Where Do I Like To Write? Ramblings on American Evangelicalism, Greatness, & Godliness

Poet Taylor Mali’s sarcastic response to a question about where his favorite place to write is, is humorous.

I also think it is wise and has wider implications.

The things we do in life. The decisions we make. The tasks we fulfill. The dreams we seek to achieve. They often don’t happen in some dramatic or epic fashion. They do, do that. But not always. Some come just by sitting at a desk, staring at a screen, and moving your fingers over a keyboard. The daily grind, so to speak.

Now, I don’t mean joyless. But I do mean that they are usually relatively repetitive and mundane.

Whatever it is that you want to do or be, hope to do or be, and dream to do or be, don’t wait for the right moment.

That could be your problem. Just do it.

Practice. Endure. Do what you have been doing and continue doing it. Or stop what you have been doing and do something else.

This works for spiritual disciplines and our celebrity Christian culture as well.

We want our prayers to get answered yesterday. We want our preaching to be on the biggest stage. We want our music to sell. We want to quit falling into the same sinful patterns. We want the other guy’s book deal. We want our church to be the biggest and the best. We want to be looked up to and emulated.

And when we ask these kinds of questions to our favorite authors or preachers or celebrities or great dads or wise stewards we often expect an out-of-this-world answer, but often its day-to-day endurance and faithfulness that it is the answer.

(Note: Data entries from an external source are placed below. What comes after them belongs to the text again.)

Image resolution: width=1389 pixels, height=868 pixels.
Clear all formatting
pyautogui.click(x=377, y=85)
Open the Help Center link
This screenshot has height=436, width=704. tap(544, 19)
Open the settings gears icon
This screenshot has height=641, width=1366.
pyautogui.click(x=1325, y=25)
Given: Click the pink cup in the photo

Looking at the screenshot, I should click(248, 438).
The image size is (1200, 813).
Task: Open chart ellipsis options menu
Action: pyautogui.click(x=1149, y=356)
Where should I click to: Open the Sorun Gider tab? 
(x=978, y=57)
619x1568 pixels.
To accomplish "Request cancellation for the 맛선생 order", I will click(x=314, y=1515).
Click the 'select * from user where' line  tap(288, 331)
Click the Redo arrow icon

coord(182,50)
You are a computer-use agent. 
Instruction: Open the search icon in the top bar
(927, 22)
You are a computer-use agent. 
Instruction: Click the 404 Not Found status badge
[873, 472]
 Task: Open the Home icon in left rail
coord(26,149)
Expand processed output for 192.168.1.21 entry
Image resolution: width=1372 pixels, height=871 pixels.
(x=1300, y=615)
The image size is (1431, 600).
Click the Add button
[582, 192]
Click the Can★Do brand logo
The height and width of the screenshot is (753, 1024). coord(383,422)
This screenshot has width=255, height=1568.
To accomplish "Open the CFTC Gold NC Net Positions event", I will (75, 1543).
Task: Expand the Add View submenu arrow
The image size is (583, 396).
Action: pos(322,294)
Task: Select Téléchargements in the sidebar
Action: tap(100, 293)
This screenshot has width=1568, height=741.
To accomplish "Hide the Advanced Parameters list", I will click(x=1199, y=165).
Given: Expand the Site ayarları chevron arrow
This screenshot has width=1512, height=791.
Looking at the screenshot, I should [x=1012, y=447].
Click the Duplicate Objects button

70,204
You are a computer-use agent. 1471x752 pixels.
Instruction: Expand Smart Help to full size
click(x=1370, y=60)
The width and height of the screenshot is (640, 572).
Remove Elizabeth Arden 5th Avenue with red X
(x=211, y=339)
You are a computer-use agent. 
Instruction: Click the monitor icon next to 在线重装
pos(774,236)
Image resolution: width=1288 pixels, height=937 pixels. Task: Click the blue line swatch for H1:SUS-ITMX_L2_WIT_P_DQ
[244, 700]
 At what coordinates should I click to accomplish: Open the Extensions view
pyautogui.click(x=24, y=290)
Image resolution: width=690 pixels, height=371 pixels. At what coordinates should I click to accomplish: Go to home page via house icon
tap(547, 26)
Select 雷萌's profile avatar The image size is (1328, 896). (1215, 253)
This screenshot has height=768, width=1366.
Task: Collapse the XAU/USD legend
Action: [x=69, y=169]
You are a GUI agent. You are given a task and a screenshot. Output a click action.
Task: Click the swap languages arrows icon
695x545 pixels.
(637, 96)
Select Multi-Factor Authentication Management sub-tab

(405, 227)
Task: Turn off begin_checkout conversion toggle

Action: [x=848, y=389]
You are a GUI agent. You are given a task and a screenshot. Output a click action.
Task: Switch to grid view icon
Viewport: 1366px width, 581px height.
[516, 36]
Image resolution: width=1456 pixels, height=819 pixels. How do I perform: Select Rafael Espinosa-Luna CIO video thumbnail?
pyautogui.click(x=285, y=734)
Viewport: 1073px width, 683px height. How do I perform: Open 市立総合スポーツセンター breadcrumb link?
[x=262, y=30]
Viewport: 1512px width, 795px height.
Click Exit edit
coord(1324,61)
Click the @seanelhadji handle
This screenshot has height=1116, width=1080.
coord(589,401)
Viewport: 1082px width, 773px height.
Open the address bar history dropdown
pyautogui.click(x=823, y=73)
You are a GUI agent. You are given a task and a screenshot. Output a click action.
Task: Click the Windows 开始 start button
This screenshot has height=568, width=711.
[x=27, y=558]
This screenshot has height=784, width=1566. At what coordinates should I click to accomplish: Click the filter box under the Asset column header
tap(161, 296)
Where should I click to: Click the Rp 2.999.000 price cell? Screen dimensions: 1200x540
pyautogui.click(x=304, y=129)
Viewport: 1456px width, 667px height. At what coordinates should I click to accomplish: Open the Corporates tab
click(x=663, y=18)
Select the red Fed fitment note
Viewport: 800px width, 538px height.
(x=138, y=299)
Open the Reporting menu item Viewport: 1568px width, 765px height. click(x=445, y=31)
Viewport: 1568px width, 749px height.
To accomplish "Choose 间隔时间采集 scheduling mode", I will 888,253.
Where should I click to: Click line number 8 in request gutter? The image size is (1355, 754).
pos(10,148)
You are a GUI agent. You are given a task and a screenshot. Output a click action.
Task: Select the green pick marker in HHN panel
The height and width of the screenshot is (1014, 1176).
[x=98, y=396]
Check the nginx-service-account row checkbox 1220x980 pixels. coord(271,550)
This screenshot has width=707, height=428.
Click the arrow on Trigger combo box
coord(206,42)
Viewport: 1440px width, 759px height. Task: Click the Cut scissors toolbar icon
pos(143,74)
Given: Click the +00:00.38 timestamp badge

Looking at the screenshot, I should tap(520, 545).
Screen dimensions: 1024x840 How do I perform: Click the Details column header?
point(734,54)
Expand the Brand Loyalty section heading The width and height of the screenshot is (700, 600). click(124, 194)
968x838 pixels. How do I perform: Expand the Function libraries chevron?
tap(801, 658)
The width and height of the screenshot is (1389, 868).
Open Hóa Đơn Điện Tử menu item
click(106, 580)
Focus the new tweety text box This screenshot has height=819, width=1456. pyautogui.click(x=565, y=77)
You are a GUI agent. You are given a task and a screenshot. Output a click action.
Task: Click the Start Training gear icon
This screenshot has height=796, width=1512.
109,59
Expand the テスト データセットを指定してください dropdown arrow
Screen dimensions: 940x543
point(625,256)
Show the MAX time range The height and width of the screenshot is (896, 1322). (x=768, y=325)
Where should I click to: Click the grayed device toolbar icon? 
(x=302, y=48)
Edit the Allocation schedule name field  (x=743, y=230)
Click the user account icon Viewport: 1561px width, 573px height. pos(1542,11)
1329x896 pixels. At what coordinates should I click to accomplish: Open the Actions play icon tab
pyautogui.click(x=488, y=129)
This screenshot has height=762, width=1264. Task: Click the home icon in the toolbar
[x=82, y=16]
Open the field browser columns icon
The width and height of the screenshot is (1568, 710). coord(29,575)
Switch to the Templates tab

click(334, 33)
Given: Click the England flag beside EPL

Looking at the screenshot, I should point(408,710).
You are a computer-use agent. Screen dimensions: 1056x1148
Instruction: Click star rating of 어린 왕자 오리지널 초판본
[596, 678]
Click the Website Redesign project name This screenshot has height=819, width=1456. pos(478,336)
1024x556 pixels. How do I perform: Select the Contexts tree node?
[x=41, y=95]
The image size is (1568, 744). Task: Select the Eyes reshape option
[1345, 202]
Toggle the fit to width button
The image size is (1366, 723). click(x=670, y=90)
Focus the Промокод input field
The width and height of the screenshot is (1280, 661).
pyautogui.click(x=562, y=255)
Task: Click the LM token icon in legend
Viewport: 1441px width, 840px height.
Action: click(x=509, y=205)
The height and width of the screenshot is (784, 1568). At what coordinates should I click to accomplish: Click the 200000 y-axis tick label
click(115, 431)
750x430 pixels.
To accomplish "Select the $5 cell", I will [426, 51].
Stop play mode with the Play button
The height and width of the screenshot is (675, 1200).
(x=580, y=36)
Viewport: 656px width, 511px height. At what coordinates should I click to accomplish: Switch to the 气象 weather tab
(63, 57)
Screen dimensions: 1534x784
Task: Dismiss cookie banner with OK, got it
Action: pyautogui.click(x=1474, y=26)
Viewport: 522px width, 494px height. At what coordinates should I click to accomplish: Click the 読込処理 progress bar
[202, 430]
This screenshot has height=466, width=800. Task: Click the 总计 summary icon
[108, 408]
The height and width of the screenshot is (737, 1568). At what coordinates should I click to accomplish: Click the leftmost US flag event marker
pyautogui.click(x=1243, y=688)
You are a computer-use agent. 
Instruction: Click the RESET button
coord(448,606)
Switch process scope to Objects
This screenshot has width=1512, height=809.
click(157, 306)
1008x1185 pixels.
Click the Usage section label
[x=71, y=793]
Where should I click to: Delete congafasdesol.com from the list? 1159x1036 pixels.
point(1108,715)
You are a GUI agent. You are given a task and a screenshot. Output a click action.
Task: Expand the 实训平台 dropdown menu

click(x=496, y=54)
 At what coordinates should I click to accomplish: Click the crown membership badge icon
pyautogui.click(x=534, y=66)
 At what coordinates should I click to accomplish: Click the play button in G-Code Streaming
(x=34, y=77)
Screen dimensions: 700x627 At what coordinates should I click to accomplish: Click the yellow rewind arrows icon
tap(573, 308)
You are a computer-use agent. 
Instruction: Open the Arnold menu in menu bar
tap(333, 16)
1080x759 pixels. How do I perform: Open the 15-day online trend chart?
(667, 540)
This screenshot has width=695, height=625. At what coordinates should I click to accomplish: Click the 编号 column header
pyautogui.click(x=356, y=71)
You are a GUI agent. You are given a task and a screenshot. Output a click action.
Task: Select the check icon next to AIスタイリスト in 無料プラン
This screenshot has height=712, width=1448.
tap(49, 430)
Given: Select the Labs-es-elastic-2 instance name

We want a great poet like Taylor to give us the magic key. But he doesn’t. His answer is pretty boring.

Sure there are Damascus Road experiences. We love to talk and hear about those. We like it when St. Paul meets Jesus in blinding light. We just don’t like the beatings that follow so much…

Want to be a great dad? Be a dad, minus the great, consistently. The great comes from days upon days, years upon years, and decades upon decades of just being one. Want to be a great writer, a great preacher, a great wife, a great whatever? Same equation. In some sense, forget about being great. Just be faithful. In other words, be godly. And do that in all you do.

Godliness is never an overnight process. Greatness has all the flash, while godliness simmers under the surface. Greatness may make the newspapers of one generation, but godliness has a lasting impact that ripples through many generations. Americans, even Christian ones, crave the great but not the godly.

How do we do this? How do we get godly? As pragmatists, we want to know this too.

Well, practically it comes not at first from doing at all. It comes from trusting. Trusting Jesus with our successes and with our failures. Believing in him for our past, present, and future.

The how is not, be like Jesus. Of course, as Christians, we should shoot for this. But that isn’t the gospel. No one becomes a Christian that way. The first step of saving faith is admitting your not Jesus and trusting the real One.

He is the one who said, “the one who endures to the end will be saved”. And we endure by faith. Faith in him, that is.

So being great at anything comes through endurance and it may not end with your name in lights in this world, but if it ends with “Well Done” in the next that’s all you really need.

2 thoughts on “Where Do I Like To Write? Ramblings on American Evangelicalism, Greatness, & Godliness

  1. Pingback: Links I like

  2. I love your idea of “not doing.” It dovetails nicely with the message of “Do less” that I have heard The Lord telling me over the past few years. When I finally figured out hat all I needed to “do” was trust Him, things began to fall into place. Still working on not working, but I’m getting better.